Whilst on retreat, I read Pema Chödrön’s Living Beautifully. In it, she outlines a practice that I’ve called interrupting the narrative.
Each time you notice yourself providing commentary or narrating your experience, interrupt the flow. Stop mid-sentence and notice what’s going on around you, in the senses. See how parts of yourself re-appear and your view widens.
This practice is direct. It quickly drops you back into a more expansive and open sense of being. It’s also accumulative: when you next narrow or narrate yourself down into something smaller, you’ll feel the visceral contraction that this requires, and perhaps think twice.
Whilst practising this on retreat, I added another step at the end: naming the narrative out loud.
“Explaining to Barry why I think running is the best workout”
“Arguing with Sarah about her views on Israel”
“Explaining how amazing this new practice is to my subscribers”
There is something powerful about speaking the invisible out loud as you drop back into the tangible world around you.

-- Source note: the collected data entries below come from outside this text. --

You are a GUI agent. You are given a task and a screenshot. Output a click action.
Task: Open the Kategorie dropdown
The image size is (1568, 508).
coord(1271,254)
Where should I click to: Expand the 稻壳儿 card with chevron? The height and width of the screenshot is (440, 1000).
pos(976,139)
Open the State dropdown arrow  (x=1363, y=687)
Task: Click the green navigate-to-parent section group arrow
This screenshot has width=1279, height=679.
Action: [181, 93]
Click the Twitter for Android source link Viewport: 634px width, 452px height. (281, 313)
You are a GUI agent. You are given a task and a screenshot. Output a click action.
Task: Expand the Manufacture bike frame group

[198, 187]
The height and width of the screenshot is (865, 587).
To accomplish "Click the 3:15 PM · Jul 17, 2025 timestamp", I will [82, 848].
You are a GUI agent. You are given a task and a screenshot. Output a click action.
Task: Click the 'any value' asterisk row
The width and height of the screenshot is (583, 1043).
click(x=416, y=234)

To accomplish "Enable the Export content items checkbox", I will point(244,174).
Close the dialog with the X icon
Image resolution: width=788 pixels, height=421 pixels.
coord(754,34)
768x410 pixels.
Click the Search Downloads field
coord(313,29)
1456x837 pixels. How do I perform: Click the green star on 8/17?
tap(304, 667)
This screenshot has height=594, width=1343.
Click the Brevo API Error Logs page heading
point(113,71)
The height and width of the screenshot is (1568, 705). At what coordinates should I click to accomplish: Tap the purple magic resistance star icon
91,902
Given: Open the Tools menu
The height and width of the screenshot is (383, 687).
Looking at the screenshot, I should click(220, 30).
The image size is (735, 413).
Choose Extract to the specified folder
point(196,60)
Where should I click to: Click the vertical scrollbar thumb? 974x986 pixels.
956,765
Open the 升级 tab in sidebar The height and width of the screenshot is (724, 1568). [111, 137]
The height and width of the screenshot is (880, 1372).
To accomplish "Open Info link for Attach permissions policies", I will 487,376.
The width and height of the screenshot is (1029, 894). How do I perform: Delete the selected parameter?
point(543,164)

When you’re slowly pulling weeds out of the ground and find yourself mumbling “speculating about how Sally’s height has changed her social reception”, the absurdity becomes apparent.
This can be quite challenging. Some narratives strongly resist the light of day, and putting them into words feels like lifting weights. I’ve stumbled to a halt many times whilst trying to articulate a narrative.
But the feedback loop is powerful. Noticing a narrative is one thing; hearing yourself describe it out loud is a whole other.
Try it and see what emotional and cognitive energy you can free up.